**About this task**
The result should be an exact copy of the entries that follow, with no pictures included.

**Data excerpts**

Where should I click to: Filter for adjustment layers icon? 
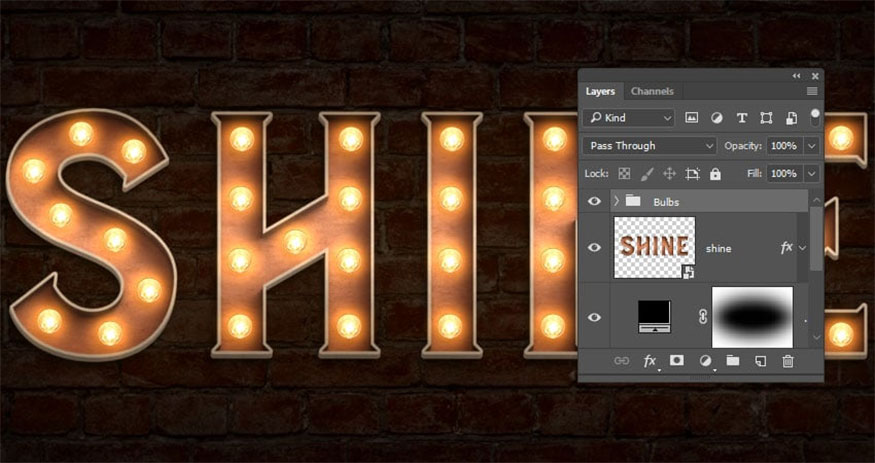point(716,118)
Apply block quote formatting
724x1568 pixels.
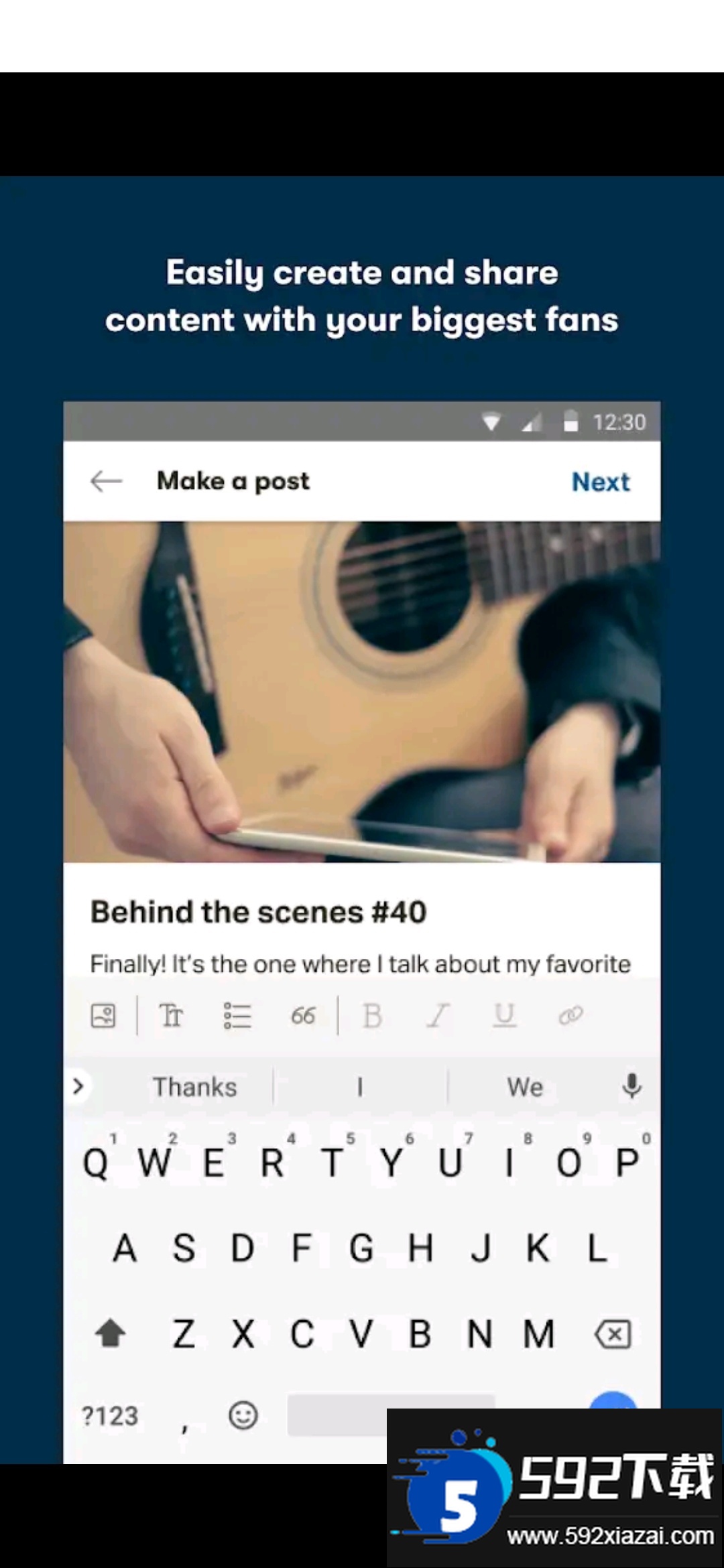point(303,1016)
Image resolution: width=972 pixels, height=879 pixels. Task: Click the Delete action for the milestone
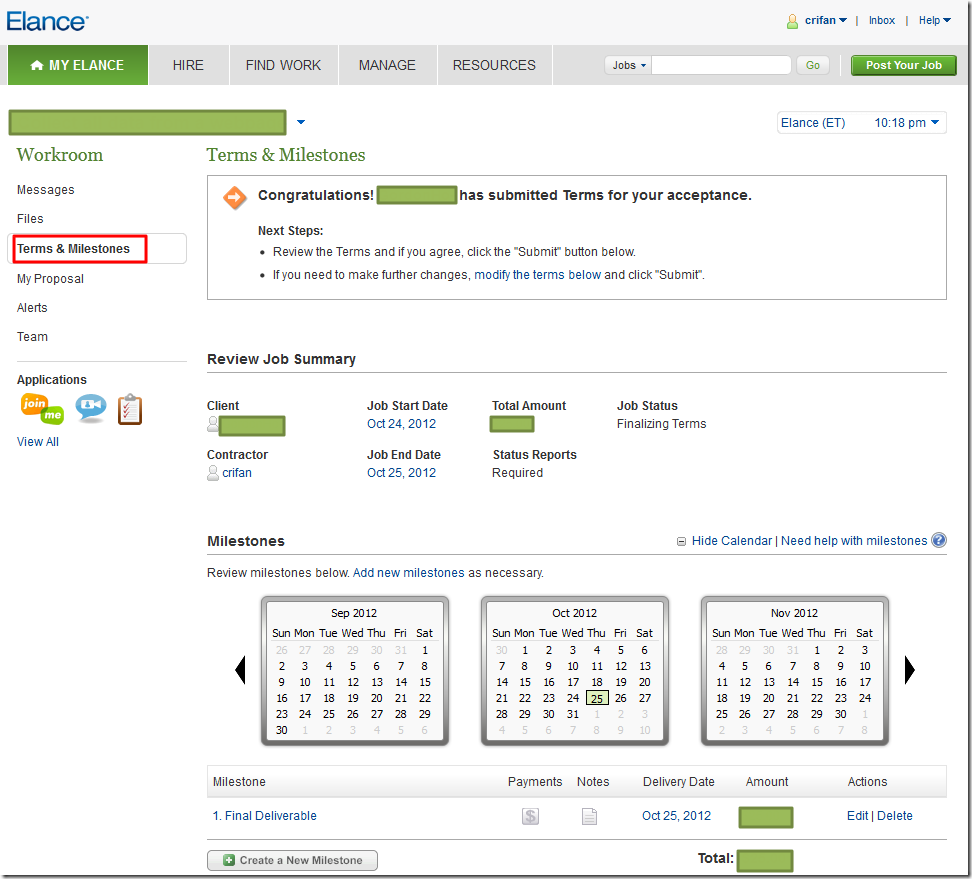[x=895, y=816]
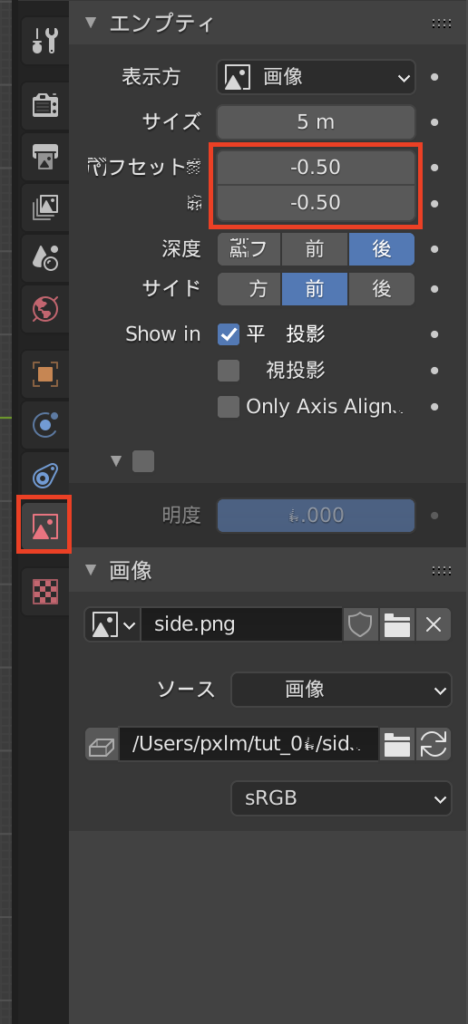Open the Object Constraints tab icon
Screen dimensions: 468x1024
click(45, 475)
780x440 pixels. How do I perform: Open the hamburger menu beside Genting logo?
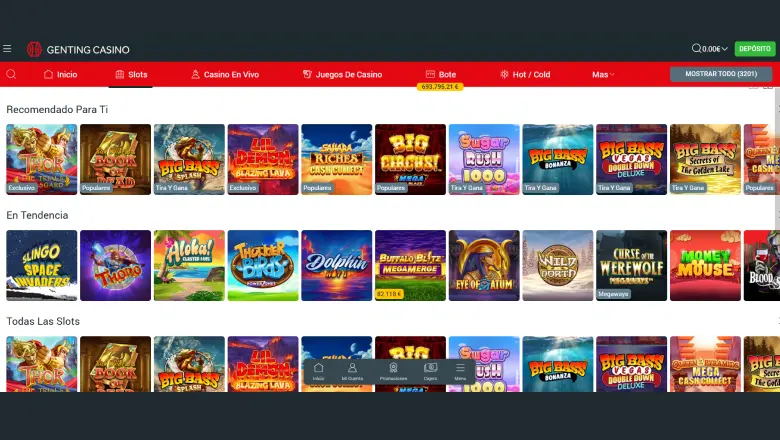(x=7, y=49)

**Reply to the task**
Where should I click to: Filter for adjustment layers icon? 
point(716,118)
Apply block quote formatting
724x1568 pixels.
point(303,1016)
Image resolution: width=972 pixels, height=879 pixels. Task: Click the Delete action for the milestone
[x=895, y=816]
Open the Object Constraints tab icon
Screen dimensions: 468x1024
click(45, 475)
780x440 pixels. How do I perform: Open the hamburger menu beside Genting logo?
(x=7, y=49)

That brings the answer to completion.